Ein gefundenes Fressen für die rund 30 brasilianischen Journalisten, die extra zu diesem Spiel nach Wien angereist sind. Vor drei Monaten hatte Dunga die Absetzung seines Captains Thiago Silva beschlossen. Erstmals äusserte sich der Verteidiger von Paris Saint-Germain nun zu seiner Degradierung. «Ich habe darüber mit niemandem gesprochen, es ist ohne Kommunikation abgelaufen. Und das ist das, was mich ärgert», sagt er ziemlich erbost. «Wenn ich sagen soll, ob ich glücklich bin, dann sage ich: Ich bin es nicht. Es ist, als ob man mir etwas weggenommen hat, was mir gehört hat.»

Die Drohung Neymars

Neymar liess mit seiner Antwort nicht lange auf sich warten. Der Superstar der Seleção und des FC Barcelona nahm an der Pressekonferenz in Wien seine gelben Kopfhörer ab und erklärte, was er von den Aussagen Silvas halte. Nämlich gar nichts. Er stiess gegen seinen Teamkollegen sogar eine Drohung aus.

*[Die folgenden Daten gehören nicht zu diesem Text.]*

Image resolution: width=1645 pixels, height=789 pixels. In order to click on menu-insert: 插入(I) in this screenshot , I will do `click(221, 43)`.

«Wir haben uns zusammengesetzt, und unter Freunden habe ich ihm gesagt, dass er schon aufpassen muss, was er wo sagt, und dass er solche Sachen lieber intern besprechen sollte, als damit an die Presse zu gehen», sagte Neymar und fuhr fort: «Es gibt eine Hierarchie, die unser Trainer festgelegt hat – und diese akzeptieren wir.» Fragen zu diesem Testspiel wurden keine gestellt und deshalb auch keine beantwortet.